Zoom out for a second: the most important thing in Planet Labs' annual report is not the satellites. It is the sentence describing how the company gets paid. Planet's fiscal-2022 Form 10-K, filed in March 2023, says customers pay on a subscription or usage basis for access to its imagery or derived imagery data, which may be downloaded over a defined period.
That single mechanism reframes the whole company. A satellite operator that sold images one at a time would have lumpy, transactional revenue. A company that sells subscription access to a continuously refreshed archive has recurring revenue — the model that markets reward, because it is predictable and compounds with the customer base.
The phrase "derived imagery data" is doing quiet but important work. It signals that Planet sells not just raw pictures but analytics built on top of them — change detection, classifications, insights. That moves the company up the value chain, from selling pixels to selling answers, which is where the higher-margin revenue tends to live.

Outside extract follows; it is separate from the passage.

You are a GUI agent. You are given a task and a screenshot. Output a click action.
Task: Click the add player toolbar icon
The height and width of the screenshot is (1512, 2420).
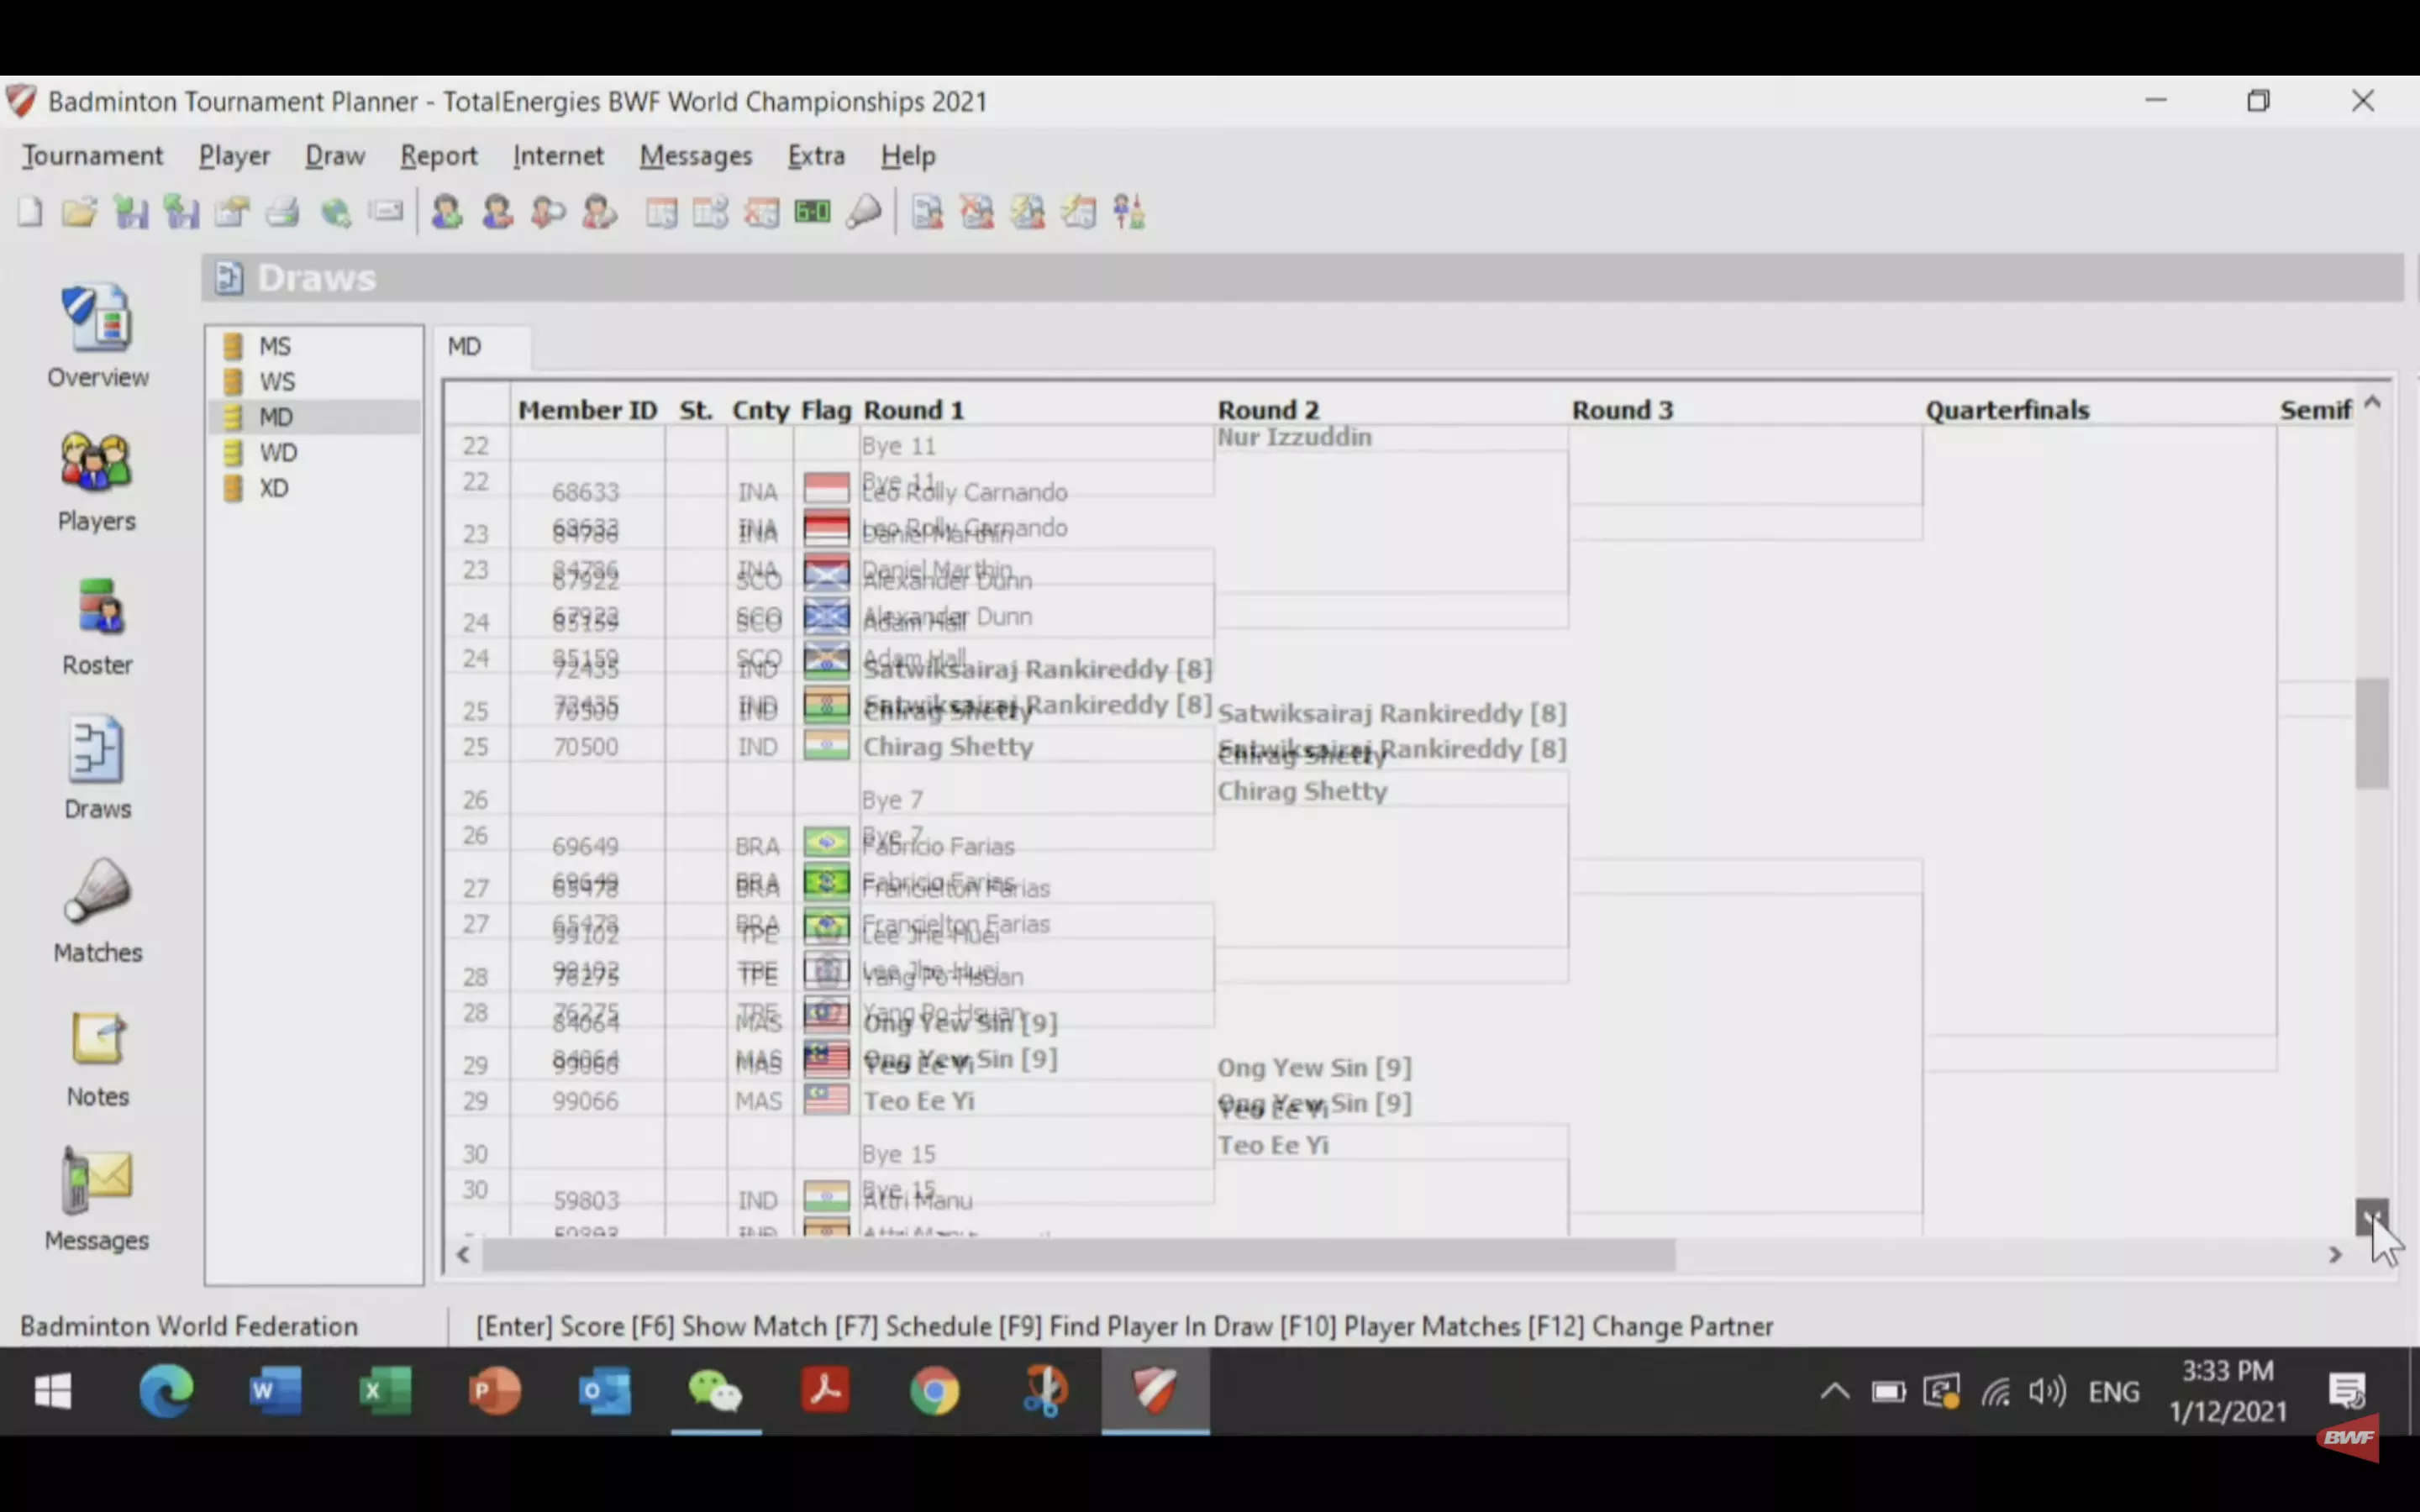pyautogui.click(x=446, y=212)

The 10-K also makes clear that imagery distribution can be constrained by regulation — for instance, certain archive imagery within some jurisdictions is subject to government oversight, and restricted areas may limit what can be sold. For a global imaging business, regulatory access is itself a business variable, and the filing treats it as one.
Three documents, one story, if you read across the filings: the satellites are the cost base, the subscription model is the revenue engine, and the regulatory disclosures are the constraint. The 10-K is the primary record, surfaced via EdgarBeast, with the filing on sec.gov.
The takeaway: to understand Planet Labs, read its revenue-recognition language before its satellite specs. The company's own annual report says it is a data-subscription business — and that, not the constellation count, is what determines whether the model works.